▶ _Task prompt_
Answer these from the passage on White House press access:
(a) What word did Talev use for the White House not giving full media access to the Pham-Obama meeting?
(b) What job had Ann Compton recently retired from?
(c) When did a large group of news organizations send the White House a letter about limited access for their photographers?

▶ _Passage shown_
####

Earnest: “Because reporters did have the opportunity to see her speak already.” Also, the press secretary said that neither President Obama nor Pham planned on making any comments at the event. Taken together, those explanations amount to a lump of nothing.
Talev said Saturday that it was “ridiculous” the White House didn’t provide full media access to the Pham-Obama meeting. In a Friday afternoon chat with the Erik Wemple Blog, recently retired ABC News White House correspondent Ann Compton struggled to fathom the rationale for restricting access, given that the White House has been aggressive in sending the message that it’s fighting Ebola: “She’s been in government medical care for the last how many days?” notes Compton. “And she walks out unexpectedly looking terrific — why wouldn’t you want the world to see that the U.S. is doing what the White House has said? So today makes no sense to me.”
Yet there’s more texture to this access question. Last November, a large group of news organizations sent a letter to the White House protesting limited access for their photographers at newsworthy events involving the president. “The restrictions imposed by the White House on photographers covering these events, followed by the routine release by the White House of photographs made by government employees of these same events, is an arbitrary restraint and unwarranted interference on legitimate newsgathering activities. You are, in effect, replacing independent photojournalism with visual press releases,” read the letter, in part.

####

▶ _Data excerpt_
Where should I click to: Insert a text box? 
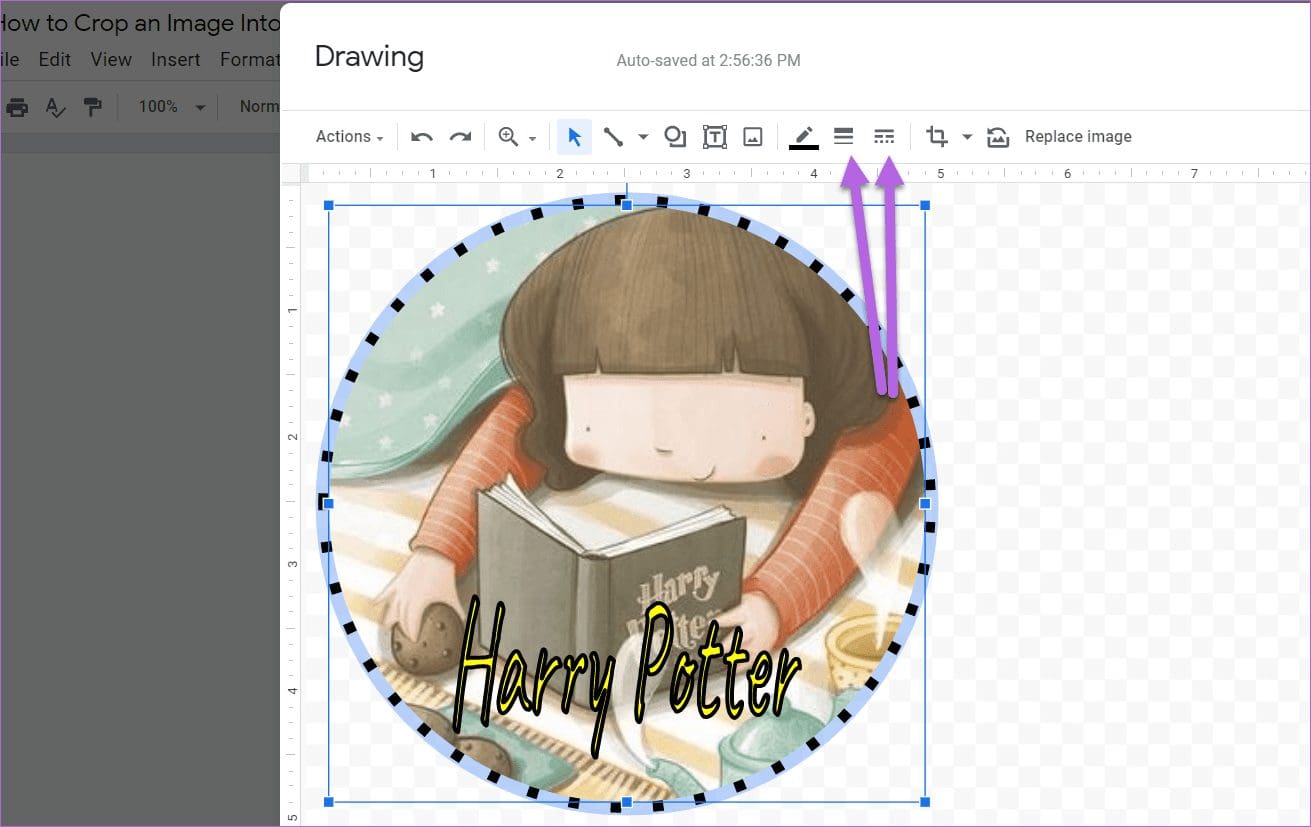click(x=714, y=136)
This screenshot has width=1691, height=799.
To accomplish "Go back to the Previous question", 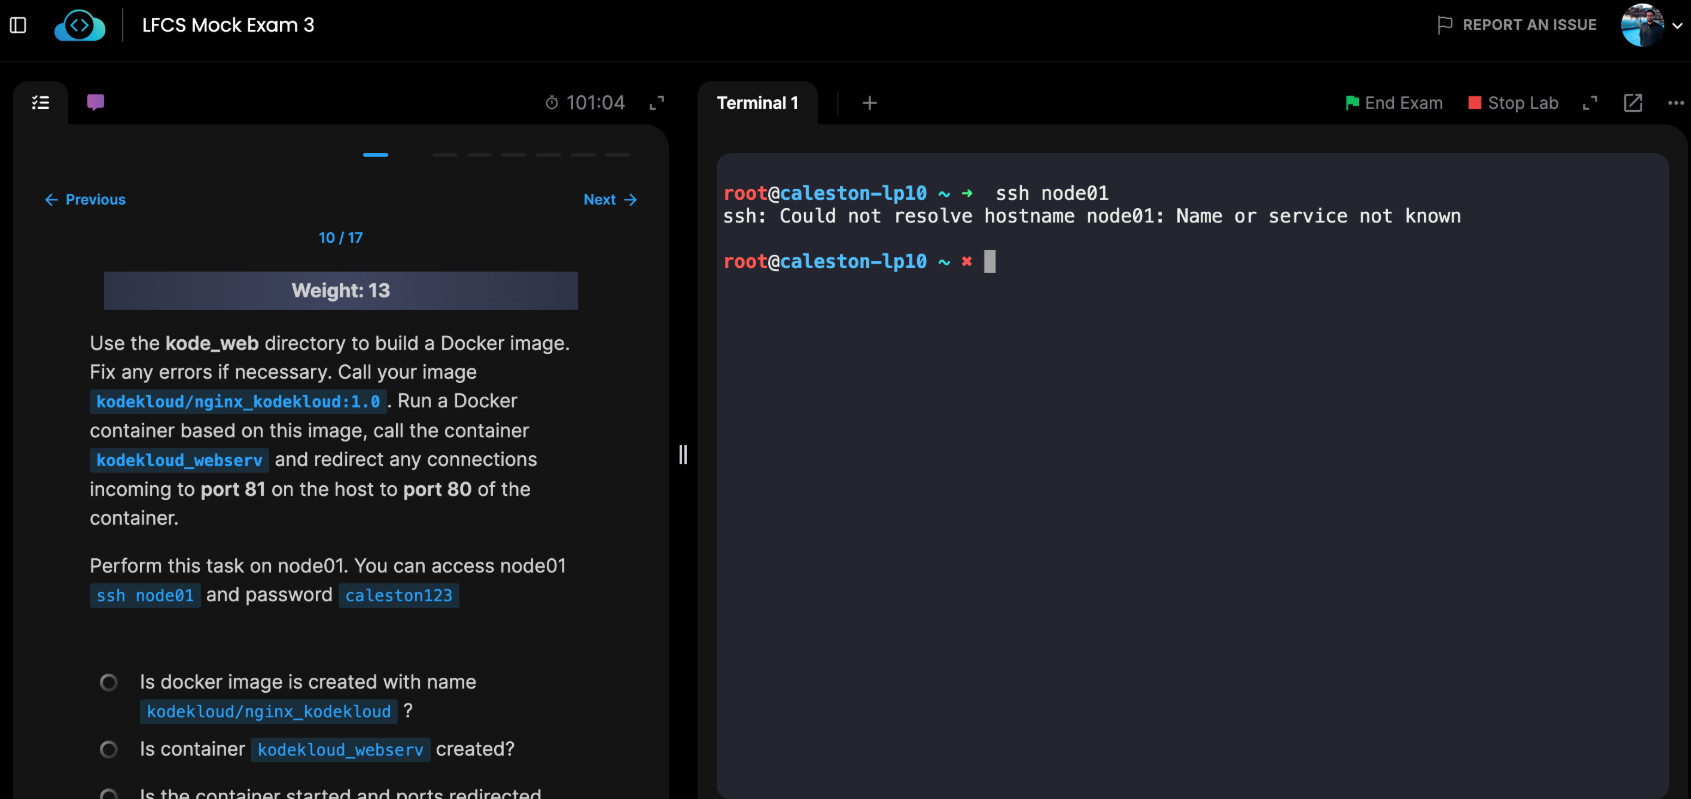I will 85,200.
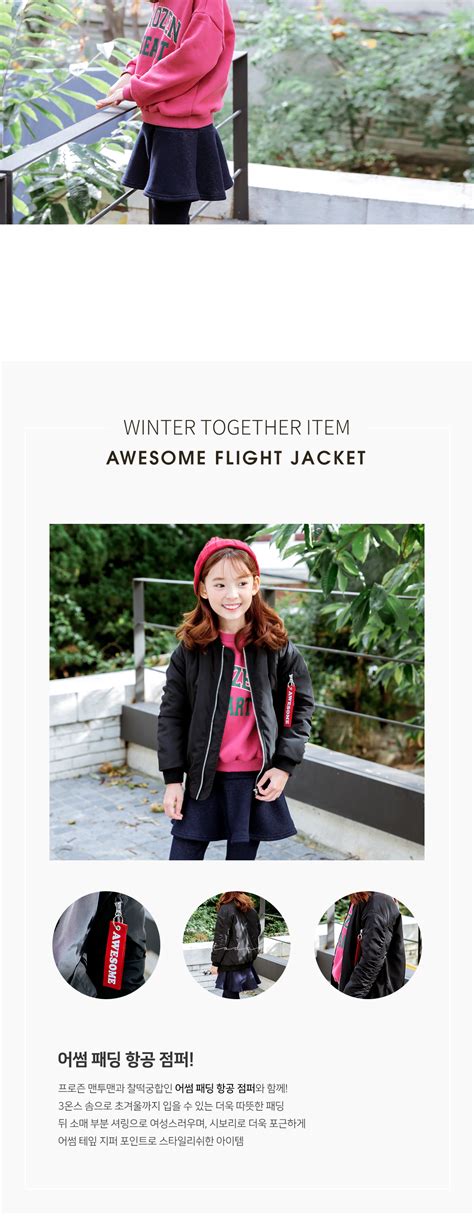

####

▶ _Problem solution_
(a) "Ridiculous."
(b) White House correspondent for ABC News.
(c) Last November.